Nursery admission: SC seeks response from Centre
New Delhi, April 4: The Supreme Court has asked answer from the Centre and the Uttar Pradesh government on a plea questioning the constitutional legality of prerequisites of RTE Act, mandating unaided private schools to reserve 25 per cent in nursery classes to children from weaker sections.
A bench of Justices Dipak Misra and A M Khanwilkar issued a notice to the Union government and Uttar Pradesh government asking their response to the PIL in four weeks.
The plea has been filed by applicant NGO Independent Schools Federation of India which said that the Supreme court has upheld the validity of 25 per cent reservation in private schools for the children between the age group of 6 to 14 years.
He alleged that even after the Supreme court judgment, the states are forcing private schools to admit children below the age of six years in nursery classes despite that there is no constitutional obligation.
“Any such extension of reservation to children below the age of 6 years would re-open challenge to such 25 per cent reservation as there is no such constitutional obligation under Article 21-A of Constitution,” lawyer Ravi Prakash Gupta appearing for the NGO said.
The petitioner NGO has also challenged other provisions of Right to Education Act which define ‘disadvantaged groups’ and ‘weaker section’ and give power to the states to declare any group of children as belonging to backwards classes.
It has been contended in the PIL that by 93rd Constitutional reform, Parliament has been empowered to make reservations with respect to private schools only in favour of backward classes and SC and ST.

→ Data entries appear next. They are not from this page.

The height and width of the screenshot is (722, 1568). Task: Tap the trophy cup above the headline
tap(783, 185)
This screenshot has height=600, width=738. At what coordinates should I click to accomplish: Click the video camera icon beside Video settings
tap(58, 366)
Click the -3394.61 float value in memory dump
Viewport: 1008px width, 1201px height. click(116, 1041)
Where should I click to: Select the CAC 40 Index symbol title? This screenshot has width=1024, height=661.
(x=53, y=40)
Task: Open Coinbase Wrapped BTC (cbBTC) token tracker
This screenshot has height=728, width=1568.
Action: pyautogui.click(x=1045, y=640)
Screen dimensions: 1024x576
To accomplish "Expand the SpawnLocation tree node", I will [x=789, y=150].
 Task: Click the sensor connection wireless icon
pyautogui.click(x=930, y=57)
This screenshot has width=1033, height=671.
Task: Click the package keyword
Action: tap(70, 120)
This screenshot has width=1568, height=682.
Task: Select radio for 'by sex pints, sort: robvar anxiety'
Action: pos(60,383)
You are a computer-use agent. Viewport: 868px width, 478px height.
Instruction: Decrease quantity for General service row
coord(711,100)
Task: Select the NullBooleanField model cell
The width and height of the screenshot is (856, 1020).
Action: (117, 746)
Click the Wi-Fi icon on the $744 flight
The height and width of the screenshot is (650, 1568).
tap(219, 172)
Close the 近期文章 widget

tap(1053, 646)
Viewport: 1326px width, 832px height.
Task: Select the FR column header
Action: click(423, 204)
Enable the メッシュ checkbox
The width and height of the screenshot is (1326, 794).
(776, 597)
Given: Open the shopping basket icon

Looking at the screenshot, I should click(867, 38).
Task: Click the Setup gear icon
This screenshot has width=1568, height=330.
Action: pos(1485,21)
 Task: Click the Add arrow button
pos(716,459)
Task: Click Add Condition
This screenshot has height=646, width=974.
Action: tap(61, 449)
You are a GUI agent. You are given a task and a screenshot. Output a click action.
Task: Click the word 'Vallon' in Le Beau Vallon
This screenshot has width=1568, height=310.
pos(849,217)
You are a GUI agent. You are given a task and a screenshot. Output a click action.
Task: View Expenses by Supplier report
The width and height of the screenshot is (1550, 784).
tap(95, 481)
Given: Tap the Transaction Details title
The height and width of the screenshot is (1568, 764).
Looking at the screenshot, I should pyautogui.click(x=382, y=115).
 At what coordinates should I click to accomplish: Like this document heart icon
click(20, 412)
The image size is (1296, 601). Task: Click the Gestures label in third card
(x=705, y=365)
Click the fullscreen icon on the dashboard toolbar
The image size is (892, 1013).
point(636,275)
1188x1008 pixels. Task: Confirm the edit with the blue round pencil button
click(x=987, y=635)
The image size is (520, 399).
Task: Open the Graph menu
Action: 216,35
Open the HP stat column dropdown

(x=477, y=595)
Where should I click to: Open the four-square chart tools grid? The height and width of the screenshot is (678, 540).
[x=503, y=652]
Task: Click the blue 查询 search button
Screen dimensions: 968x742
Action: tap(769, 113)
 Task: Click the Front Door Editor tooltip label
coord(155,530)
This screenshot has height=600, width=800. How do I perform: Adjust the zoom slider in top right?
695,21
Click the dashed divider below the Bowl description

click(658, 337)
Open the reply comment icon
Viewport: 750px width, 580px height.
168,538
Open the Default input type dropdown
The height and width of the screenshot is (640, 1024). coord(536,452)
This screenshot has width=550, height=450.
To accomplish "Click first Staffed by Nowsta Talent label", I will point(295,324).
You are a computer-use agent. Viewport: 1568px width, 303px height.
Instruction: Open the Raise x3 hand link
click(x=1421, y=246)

But by the RTE Act, the benefit has been extended to any class of persons so declared by states to be belonging to ‘disadvantaged groups’ which is impermissible as per the Constitution.
It said that reservation in favour of the weaker section is prone to abuse by authorities as 95 per cent people in India transact in cash and do not file IT returns.
The plea has contended that states do not have the power to identify any backward class and the power only rests with backward class commission whose report shall be presented in Parliament.
But under the RTE Act, states have been “unconstitutionally” given power which may lead to political appeasement of any group or class, it said.